Thanks Jock, It,s not a big deal but I just like everything to work properly if I can. I had an Autotrail before and that tank guage was way worse. One minute it would read full and 5 minutes later empty. Did not bother with that one at all, just ignored it. I knew when the tank was full when it came out the overflow.
Regards, Dave


----------



## Telbell

It seems to be a common problem with many makes chudders.

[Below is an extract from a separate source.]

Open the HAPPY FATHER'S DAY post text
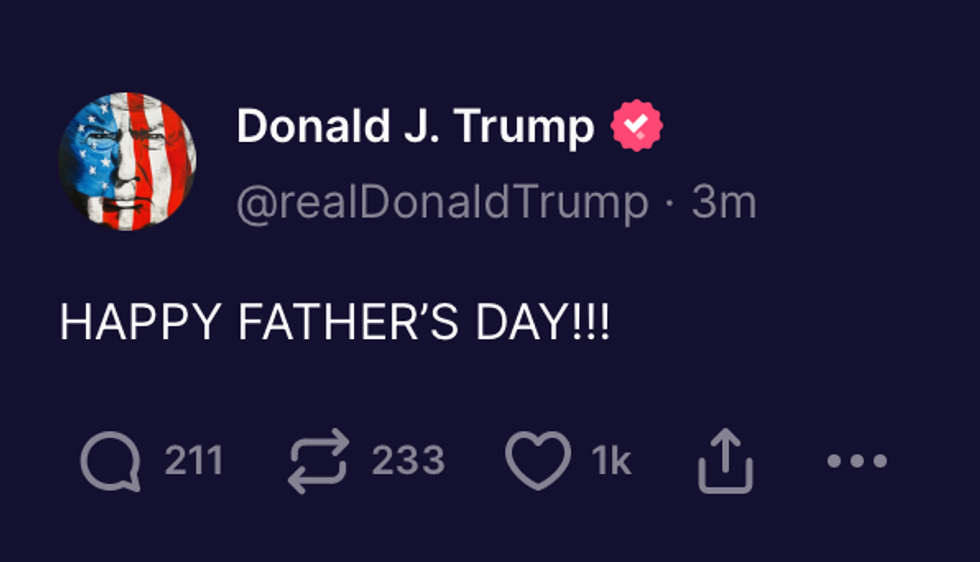 click(x=335, y=323)
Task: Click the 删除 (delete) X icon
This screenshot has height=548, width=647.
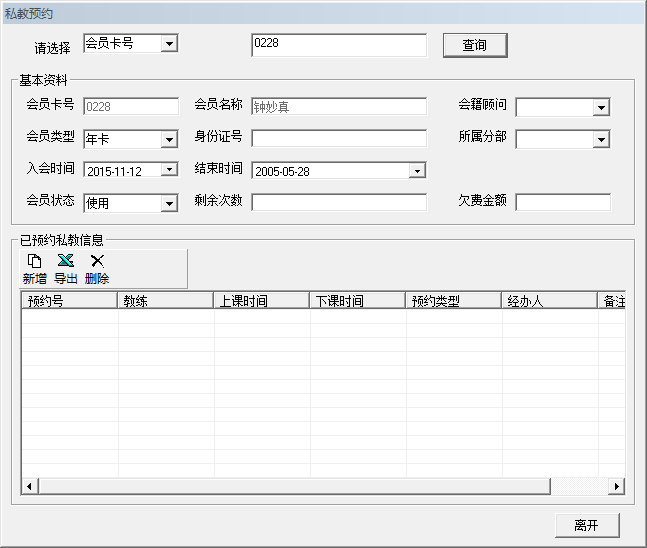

I'm able to re-set the guage by turning a tiny screw on the top of the water tank but after a few fillings it all goes haywire so I have to re-set it again when I know the tank is empty/full

Frustrating but not too big a deal


----------



## Chudders

Thanks, I will look to see if there is a screw as you describe, but as you say not a major problem. If it was easy to do though I would like to try.
Thanks, Dave


----------



## Chudders

Telbell said:


> It seems to be a common problem with many makes chudders.
> 
> I'm able to re-set the guage by turning a tiny screw on the top of the water tank but after a few fillings it all goes haywire so I have to re-set it again when I know the tank is empty/full
> 
> Frustrating but not too big a deal


Had a look today and yes found a very small screw on the top of the sender unit. So small you could miss it. Gave it a partial turn and it did alter the reading on the guage. So I filled the tank right up and then adjusted that screw untill the guage read 100%. Started to empty tank and the percenatge decreased as you would expect. Now I will just have to see if it maintains its readings etc. If so, will be pleased.
Thanks to everyone for comments and suggestions.
Regards, Dave


----------



## Telbell

> Had a look today and yes found a very small screw on the top of the sender unit. So small you could miss it


Great news Dave-fwiw I've found that when I fill fresh water "gently" ie use a watering can to put just a bit in at a time, the guage stays accurate for a fair while.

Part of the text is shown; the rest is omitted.